ComfyUI Extension: ComfyUI Vision LLM Analyzer Node

Authored by Aero-Ex

Created 22 days ago

Updated 22 days ago

0 stars

This repository contains a powerful and versatile custom node for ComfyUI that seamlessly integrates with OpenAI-compatible Large Language Models (LLMs), including multimodal (vision-enabled) models like GPT-4o. This single node allows you to perform both text generation and image analysis, making it an essential tool for advanced prompt engineering and creative automation.

Custom Nodes (0)

README

ComfyUI Vision LLM Analyzer Node

This single node allows you to perform both text generation and image analysis, making it an essential tool for advanced prompt engineering and creative automation.

Node Preview

✨ Features

Dual Functionality: Operates as a standard text-generation LLM node or as a vision-enabled image analyzer.
Optional Image Input: The image input is optional. If an image is provided, the node performs multimodal analysis. If not, it functions as a text-only LLM.
Frontend Configuration: Easily configure the following directly on the node:
- API Key: Securely input your API key.
- Base URL: Customize the API endpoint to use services other than OpenAI (e.g., local LLMs, other providers).
- System Role: Define the behavior and personality of the AI model.
- User Prompt: Provide the main instruction or question.
- Model Selection: Specify the model to use (e.g., gpt-4o, gpt-3.5-turbo).
Seamless Integration: The text output can be connected to any other ComfyUI node that accepts a string input, such as a prompt for a text-to-image sampler.

⚙️ Installation

Navigate to the custom_nodes directory in your ComfyUI installation folder:
```
cd ComfyUI/custom_nodes/
```

Clone this GitHub repository into the custom_nodes directory:

git clone https://github.com/Aero-Ex/ComfyUI-Vision-LLM-Analyzer.git

Install the required dependencies by navigating into the new directory and running pip:
```
cd ComfyUI-Vision-LLM-Analyzer/
pip install -r requirements.txt
```
Restart ComfyUI.

The "Vision LLM Analyzer" node will now be available under the "LLM" category when you right-click on the canvas.

🚀 How to Use

Once installed, you can add the "Vision LLM Analyzer" node to your workflow.
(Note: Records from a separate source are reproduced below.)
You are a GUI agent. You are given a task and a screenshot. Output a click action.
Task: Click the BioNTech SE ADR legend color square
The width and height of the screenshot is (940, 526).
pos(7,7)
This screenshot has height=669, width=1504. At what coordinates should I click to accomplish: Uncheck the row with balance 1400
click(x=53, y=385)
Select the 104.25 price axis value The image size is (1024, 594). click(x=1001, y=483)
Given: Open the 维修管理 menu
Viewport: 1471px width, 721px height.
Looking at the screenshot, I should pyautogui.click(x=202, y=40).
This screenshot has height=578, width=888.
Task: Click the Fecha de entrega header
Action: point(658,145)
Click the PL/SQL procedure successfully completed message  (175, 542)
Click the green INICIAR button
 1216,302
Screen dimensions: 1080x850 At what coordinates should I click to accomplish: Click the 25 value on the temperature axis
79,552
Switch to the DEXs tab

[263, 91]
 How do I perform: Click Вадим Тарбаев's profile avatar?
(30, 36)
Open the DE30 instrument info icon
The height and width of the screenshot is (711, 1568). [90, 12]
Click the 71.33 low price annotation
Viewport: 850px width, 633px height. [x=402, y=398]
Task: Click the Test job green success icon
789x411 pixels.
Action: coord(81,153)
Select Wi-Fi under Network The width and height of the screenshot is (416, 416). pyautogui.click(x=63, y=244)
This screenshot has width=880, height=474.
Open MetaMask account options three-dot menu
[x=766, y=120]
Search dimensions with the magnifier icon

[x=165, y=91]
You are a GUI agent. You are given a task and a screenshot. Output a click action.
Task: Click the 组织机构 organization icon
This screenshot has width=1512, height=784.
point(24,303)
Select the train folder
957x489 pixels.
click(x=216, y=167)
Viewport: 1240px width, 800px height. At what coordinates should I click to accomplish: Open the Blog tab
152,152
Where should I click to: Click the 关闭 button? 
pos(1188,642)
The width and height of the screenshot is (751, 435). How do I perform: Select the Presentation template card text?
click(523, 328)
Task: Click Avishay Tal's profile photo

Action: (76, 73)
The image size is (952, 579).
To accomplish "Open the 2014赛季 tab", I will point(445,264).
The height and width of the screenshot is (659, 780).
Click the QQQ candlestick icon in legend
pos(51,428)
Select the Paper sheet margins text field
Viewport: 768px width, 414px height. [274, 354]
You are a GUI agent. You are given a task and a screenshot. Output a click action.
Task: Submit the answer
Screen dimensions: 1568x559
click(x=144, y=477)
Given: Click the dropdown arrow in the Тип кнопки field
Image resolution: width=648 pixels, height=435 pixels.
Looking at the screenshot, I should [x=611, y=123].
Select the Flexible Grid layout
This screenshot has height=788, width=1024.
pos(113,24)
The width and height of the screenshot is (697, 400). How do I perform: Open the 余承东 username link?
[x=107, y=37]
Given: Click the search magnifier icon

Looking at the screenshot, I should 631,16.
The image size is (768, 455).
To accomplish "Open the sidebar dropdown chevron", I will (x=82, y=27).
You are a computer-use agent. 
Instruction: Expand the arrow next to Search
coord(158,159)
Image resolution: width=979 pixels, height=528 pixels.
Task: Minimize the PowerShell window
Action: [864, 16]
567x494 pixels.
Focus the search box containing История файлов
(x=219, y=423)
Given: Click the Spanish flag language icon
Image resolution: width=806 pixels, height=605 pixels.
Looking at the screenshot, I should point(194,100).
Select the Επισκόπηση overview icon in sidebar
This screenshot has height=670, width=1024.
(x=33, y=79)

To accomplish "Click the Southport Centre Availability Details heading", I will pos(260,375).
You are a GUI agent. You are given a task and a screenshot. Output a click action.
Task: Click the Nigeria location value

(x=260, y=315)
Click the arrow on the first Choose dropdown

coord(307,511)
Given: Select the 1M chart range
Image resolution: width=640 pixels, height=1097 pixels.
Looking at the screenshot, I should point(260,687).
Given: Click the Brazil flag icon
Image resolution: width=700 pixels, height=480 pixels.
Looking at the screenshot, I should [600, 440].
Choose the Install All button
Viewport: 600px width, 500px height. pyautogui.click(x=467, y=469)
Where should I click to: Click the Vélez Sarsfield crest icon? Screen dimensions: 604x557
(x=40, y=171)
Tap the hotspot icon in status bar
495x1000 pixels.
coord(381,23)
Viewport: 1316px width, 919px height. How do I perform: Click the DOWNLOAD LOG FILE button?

Use Case 1: Image Analysis (Multimodal)

Connect an Image output from another node (e.g., "Load Image") to the image input of the Vision LLM Analyzer node.
Fill in your api_key, and confirm the base_url is correct for your provider.
Set the role_prompt to guide the AI's persona (e.g., "You are a master art critic.").
Write your user_prompt to ask a question about the image (e.g., "Describe the artistic style and mood of this image.").
Connect the STRING output of this node to another node's text input to use the generated description.

Use Case 2: Text Generation (Standard LLM)

Leave the image input disconnected.
Fill in your api_key and base_url.
Set the role_prompt (e.g., "You are a creative writer.").
Write your user_prompt with the text you want the LLM to process (e.g., "Generate three fantasy character concepts with unique backstories.").
Use the STRING output for your other nodes.

🤝 Contributing

Contributions, issues, and feature requests are welcome! Feel free to check the issues page.

📄 License

This project is licensed under the MIT License.